# Supplied text start

Synopsis
On the last pages of your Bible, in what seems to be the final book of Scripture we will ever receive before the coming of the Lord to bring the final redemption of the creation, in the final pages of Revelation, we are treated to a description of a city. That city, the new Jerusalem, represents the Church.
The big reveal at the end of mysteries is the redeemed people of God, and that is fitting for what the Church is. The Church is the most important institution in creation. By the Church, I do not mean the Roman Catholic Church or the Eastern Orthodox Church. There is no man defined institution that encompasses the entirety of the divinely defined institution. The basis for its existence is neither a legal document nor an agreement among men. The Church’s charter is heavenly and it is the centerpiece of creation.
That is a bold claim. For the centerpiece of creation, the Church can seem silly and pathetic at times. In worldly greatness, even the magnificent cathedrals and basilicas of what may seem like a lost golden age are now abandoned when it comes to the purpose for which they were built. The awe inspiring Hagia Sophia has now been a mosque for centuries. But still, in the minute places where true and living faith in Jesus is found, there is a burgeoning glory that not even the most magnificent of the angels can match.

# Supplied text end
# Information shown start

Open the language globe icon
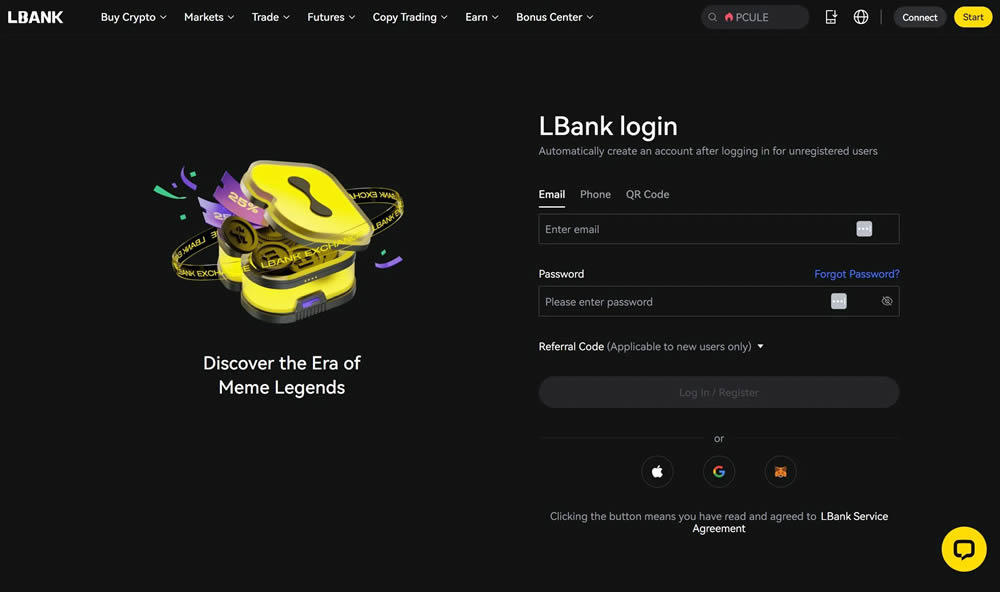 pyautogui.click(x=861, y=17)
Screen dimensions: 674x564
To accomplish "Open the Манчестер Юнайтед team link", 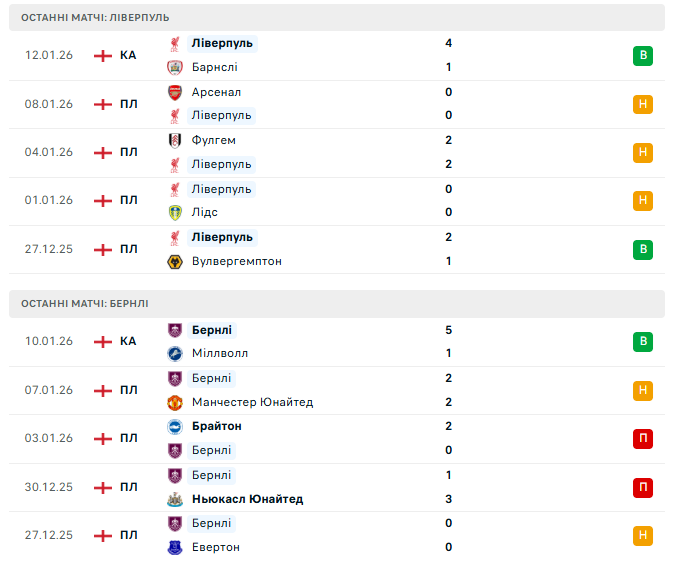I will coord(252,402).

# Information shown end

According to the synopsis, why is it a bold claim that the Church is the centerpiece of creation? Answer in one to three sentences. These lines come from a source separate from the synopsis.

Response below — For the centerpiece of creation, the Church can seem silly and pathetic at times. Even the magnificent cathedrals and basilicas are now abandoned as far as the purpose they were built for, and the Hagia Sophia has been a mosque for centuries.